The Greatest Love
A few years ago the Telegraph newspaper ran a story about ‘The greatest love stories ever told’. “If there’s one thing we all enjoy, it’s a decent love story,” the article began, and I would imagine that most of us would agree with that sentiment.
The choice of love stories is not too surprising. Drawing from time-honoured works of literature the list include Tolstoy’s Anna Karenina, Wuthering Heights and Pride and prejudice. The top love story was William Shakespeare’s Romoe and Juliet, which might seem rather predictable but nonetheless is a story that has stood the test of time.
What is perhaps surprising is how many of those stories – all of them in some ways – are tragic stories as well as love stories.
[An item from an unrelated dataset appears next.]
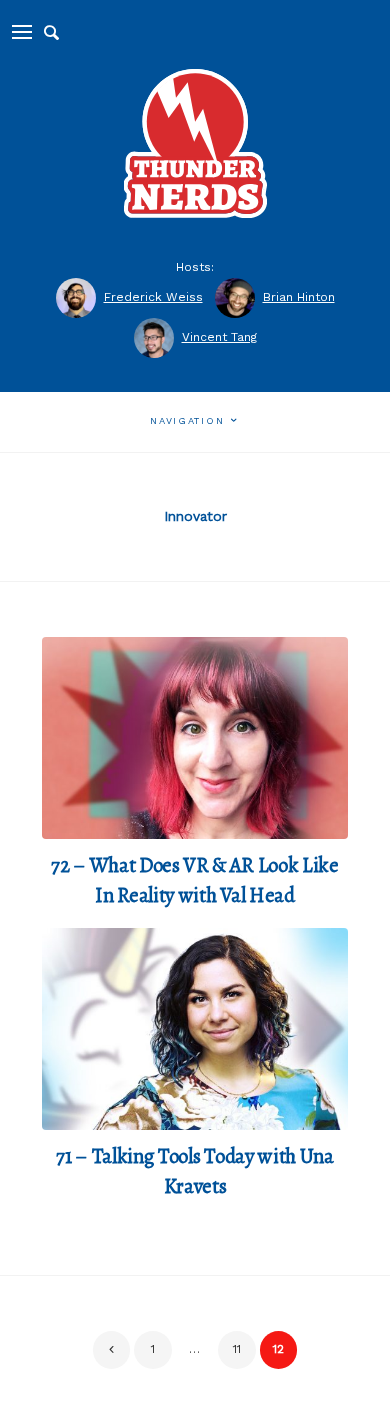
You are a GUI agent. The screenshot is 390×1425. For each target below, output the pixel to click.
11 (237, 1349)
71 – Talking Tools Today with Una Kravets (194, 1171)
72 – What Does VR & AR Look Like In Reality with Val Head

The tale of Romeo and Juliet is a classic example: star-crossed lovers, doomed from the beginning, yet continuing in their ill-fated romance. Again and again in literature and fiction love and tragedy seem to go hand in hand.
It might seem that way with Easter as well. Christians declare Easter to be a story of God’s love for us. Yet it includes Good Friday which appears to be the ultimate tragedy: Jesus, who lived a life of such love and goodness, nailed to a cross and killed as a common criminal. If there ever was a story of love and tragedy, surely this is it?
Easter is certainly a story of love, but it is not the story of tragedy that it might first appear to be. Jesus himself explained the meaning of Good Friday in this way:
Greater love has no one than this, that he lay down his life for his friends. (John 15:13)
Easter is the story of Jesus laying down his life for his friends – that is, you and me. The idea of self-sacrifice lies at the heart of true love and the best love stories, and it lies at the heart of Easter too. Jesus’ death on the cross is not a tragedy but a sacrifice; not a mistake but the very act of love by a God who calls us his friends.
Easter is a story of love and not tragedy because it does not end at Good Friday. Romeo and Juliet might be a classic story but it is a tragic one because it ends (spoiler alert!) with the demise of our star-crossed lovers. Love is defeated by death in Shakespeare’s story.
But the story of Easter tells a powerfully different truth: that death has been defeated by love. Jesus did not stay in the grave but rose to new life on Easter Sunday. The love story does not end in tragedy but continues in resurrection life. Easter is wonderfully good news because it tells of a love story that never ends, a love story that you and I are invited to be part of and participate in. Will you enter into that greatest love story this Easter?